**Extract to read:**
━━━━━━━━━━━━━━━━━━━━━━━━━━━━━━

# Bsnl Dataone Modem Help



## saiaspire (May 15, 2006)

Hi guys,

I use Dataone and i have a Type I modem from BSNL.( Huwaein SMARTAX MT800)

If i start my modem, it automatically connects to the internet.

I dont want this to happen, instead i want to connect to the internet only when i want, jus like dial-up where i have to enter my userid and pass and then click dial.

One of my friends told i can do this using PPOE dialer. PLs Help.

-Sai


----------



## yrana2002 (May 18, 2006)

There are a few steps to follow here:

1. Type *192.168.1.1*  in address bar of your browser.

2. Type admin in both username & password(default)

3. In the page that opens, click WAN Settings on the left column

4. Select *RFC2684Bridged* in the WAN type and then choose *Pure Bridged*

5. Click on Apply and Restart the modem when prompted

Now, 
i)Go to  *Start>control panel>Network connection>create new connection.*

ii). Choose the following options step-by step:
connect to the internet
setup my connection manually
connect using a broadband that requires a username and password
ISP name(anything)
username(your ID)
password(your password)

iii)After completing, select *LAN->Properties->internet protocol(TCP/IP)->Properties*.
Then select obtain IP address automatically and obtain DNS server automatically.

Now, when you want to use the broadband, just dial in with your ID & pass just like you did with the dialup.

Hope it helps...

*Savvy *


----------



## Nitin_Tyagi (May 20, 2006)

I would tell you two simple things 
*1.)* Go to control panel--> Network connections--> select the connection u use-->right click-->Disable 
Now whenever you want to connect right click and enable it and when u dont want right click and disable it. If you want to acess it from the desktop right click and send to desktop. do the same here.

━━━━━━━━━━━━━━━━━━━━━━━━━━━━━━

**Dataset excerpt:**

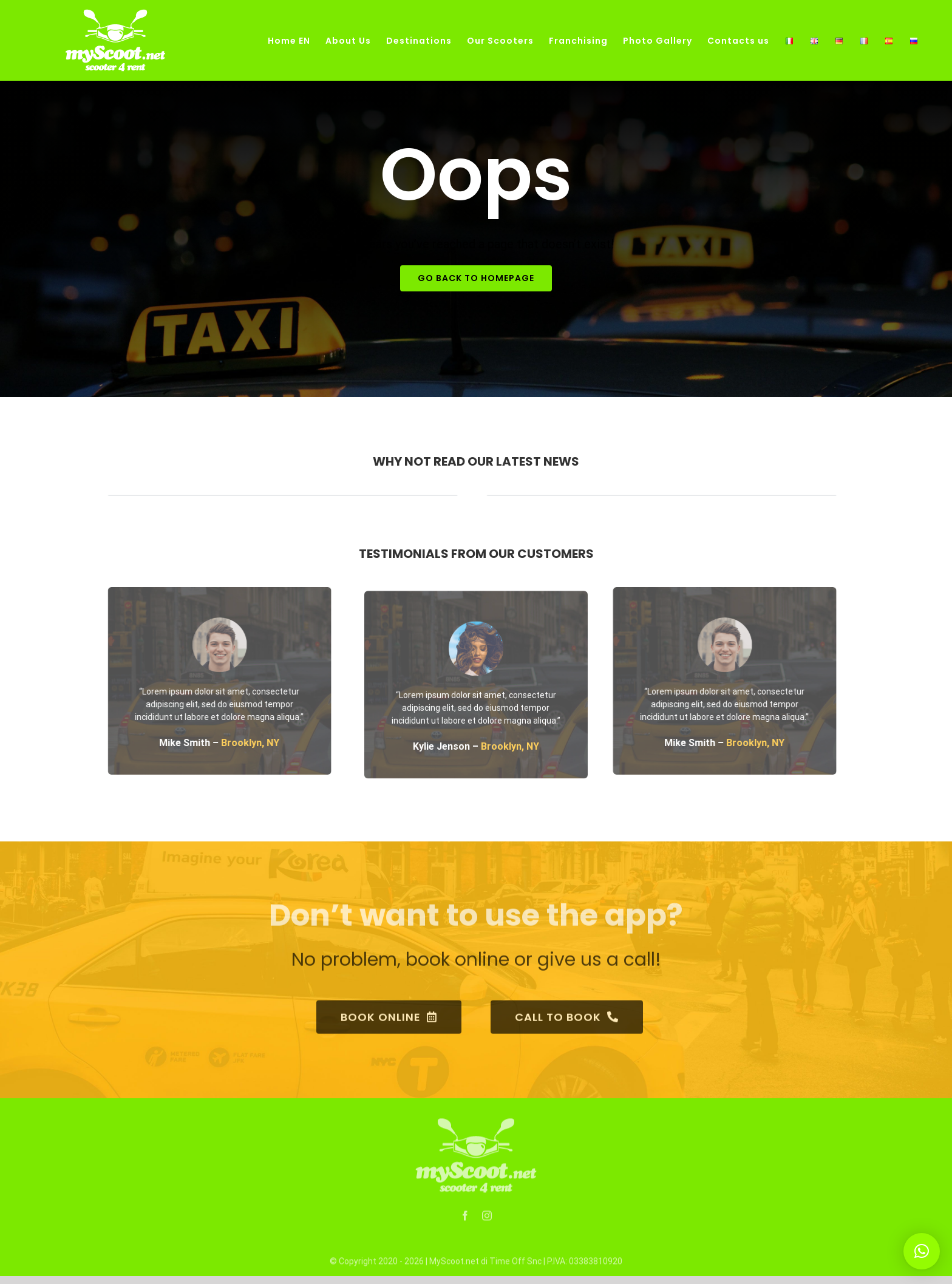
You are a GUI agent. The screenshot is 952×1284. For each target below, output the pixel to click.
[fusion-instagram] (487, 1220)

━━━━━━━━━━━━━━━━━━━━━━━━━━━━━━

**Problems to work on:**
1. Please copy the passage of the BSNL modem thread word for word, starting at "## saiaspire (May" and ending at "to the internet.".
2. Extend the BSNL modem thread onward from its final sentence.

**Answers in order:**
1.
## saiaspire (May 15, 2006)

Hi guys,

I use Dataone and i have a Type I modem from BSNL.( Huwaein SMARTAX MT800)

If i start my modem, it automatically connects to the internet.

2.
*OR*
*2.)* Create a hardware Profile
*(a.)* Go to Control Panel--> System -->Hardware Tab --> Hardware Profiles
Here under available hardware profiles select the profile listed and click on "Copy" Now the first profile would be the default. then click ok and reboot.
*(b.)* When window boots select the profile in which you want to keep the connection disabled. Then go back to Control Panel--> System -->Hardware Tab --> Device manager and here right click on the device you use for the connection (It would be the Lan card or the USB controller) and select "properties" Change the device usage option to "do not use this device in the current profile" Now whenever you boot using this profile your computer would not connect to the internet.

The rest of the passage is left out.